=== Exercise materials ===
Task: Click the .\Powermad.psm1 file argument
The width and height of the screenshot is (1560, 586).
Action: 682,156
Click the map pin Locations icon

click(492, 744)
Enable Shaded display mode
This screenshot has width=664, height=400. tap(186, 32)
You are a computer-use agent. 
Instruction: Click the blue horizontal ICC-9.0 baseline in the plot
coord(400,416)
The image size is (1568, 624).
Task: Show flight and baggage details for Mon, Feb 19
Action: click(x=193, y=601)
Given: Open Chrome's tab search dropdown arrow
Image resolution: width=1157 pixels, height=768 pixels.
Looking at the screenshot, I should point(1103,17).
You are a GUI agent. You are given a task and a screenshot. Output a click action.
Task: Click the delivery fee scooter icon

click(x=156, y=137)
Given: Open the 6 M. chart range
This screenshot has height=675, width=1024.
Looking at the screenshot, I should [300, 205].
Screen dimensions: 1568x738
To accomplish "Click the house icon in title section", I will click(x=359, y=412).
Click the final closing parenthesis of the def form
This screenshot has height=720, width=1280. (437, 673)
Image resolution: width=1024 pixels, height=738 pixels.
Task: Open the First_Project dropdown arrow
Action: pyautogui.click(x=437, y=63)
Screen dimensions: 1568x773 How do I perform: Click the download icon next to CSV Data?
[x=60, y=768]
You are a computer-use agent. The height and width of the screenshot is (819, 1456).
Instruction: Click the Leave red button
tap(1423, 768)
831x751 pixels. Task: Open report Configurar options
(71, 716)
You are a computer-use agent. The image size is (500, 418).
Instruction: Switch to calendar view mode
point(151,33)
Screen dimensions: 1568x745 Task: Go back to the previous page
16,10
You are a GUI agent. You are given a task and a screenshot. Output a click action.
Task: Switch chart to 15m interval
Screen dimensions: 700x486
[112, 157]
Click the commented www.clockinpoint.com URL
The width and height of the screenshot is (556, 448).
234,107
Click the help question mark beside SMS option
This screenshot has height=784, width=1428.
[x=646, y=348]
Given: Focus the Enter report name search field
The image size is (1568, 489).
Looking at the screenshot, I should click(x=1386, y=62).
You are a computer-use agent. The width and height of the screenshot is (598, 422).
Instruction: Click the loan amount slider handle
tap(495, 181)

=== Activity ===
Please copy every line of the material exactly.

=== Written solution ===
Task: Click the .\Powermad.psm1 file argument
The width and height of the screenshot is (1560, 586).
Action: 682,156
Click the map pin Locations icon

click(492, 744)
Enable Shaded display mode
This screenshot has width=664, height=400. tap(186, 32)
You are a computer-use agent. 
Instruction: Click the blue horizontal ICC-9.0 baseline in the plot
coord(400,416)
The image size is (1568, 624).
Task: Show flight and baggage details for Mon, Feb 19
Action: click(x=193, y=601)
Given: Open Chrome's tab search dropdown arrow
Image resolution: width=1157 pixels, height=768 pixels.
Looking at the screenshot, I should point(1103,17).
You are a GUI agent. You are given a task and a screenshot. Output a click action.
Task: Click the delivery fee scooter icon

click(x=156, y=137)
Given: Open the 6 M. chart range
This screenshot has height=675, width=1024.
Looking at the screenshot, I should [300, 205].
Screen dimensions: 1568x738
To accomplish "Click the house icon in title section", I will click(x=359, y=412).
Click the final closing parenthesis of the def form
This screenshot has height=720, width=1280. (437, 673)
Image resolution: width=1024 pixels, height=738 pixels.
Task: Open the First_Project dropdown arrow
Action: pyautogui.click(x=437, y=63)
Screen dimensions: 1568x773 How do I perform: Click the download icon next to CSV Data?
[x=60, y=768]
You are a computer-use agent. The height and width of the screenshot is (819, 1456).
Instruction: Click the Leave red button
tap(1423, 768)
831x751 pixels. Task: Open report Configurar options
(71, 716)
You are a computer-use agent. The image size is (500, 418).
Instruction: Switch to calendar view mode
point(151,33)
Screen dimensions: 1568x745 Task: Go back to the previous page
16,10
You are a GUI agent. You are given a task and a screenshot. Output a click action.
Task: Switch chart to 15m interval
Screen dimensions: 700x486
[112, 157]
Click the commented www.clockinpoint.com URL
The width and height of the screenshot is (556, 448).
234,107
Click the help question mark beside SMS option
This screenshot has height=784, width=1428.
[x=646, y=348]
Given: Focus the Enter report name search field
The image size is (1568, 489).
Looking at the screenshot, I should click(x=1386, y=62).
You are a computer-use agent. The width and height of the screenshot is (598, 422).
Instruction: Click the loan amount slider handle
tap(495, 181)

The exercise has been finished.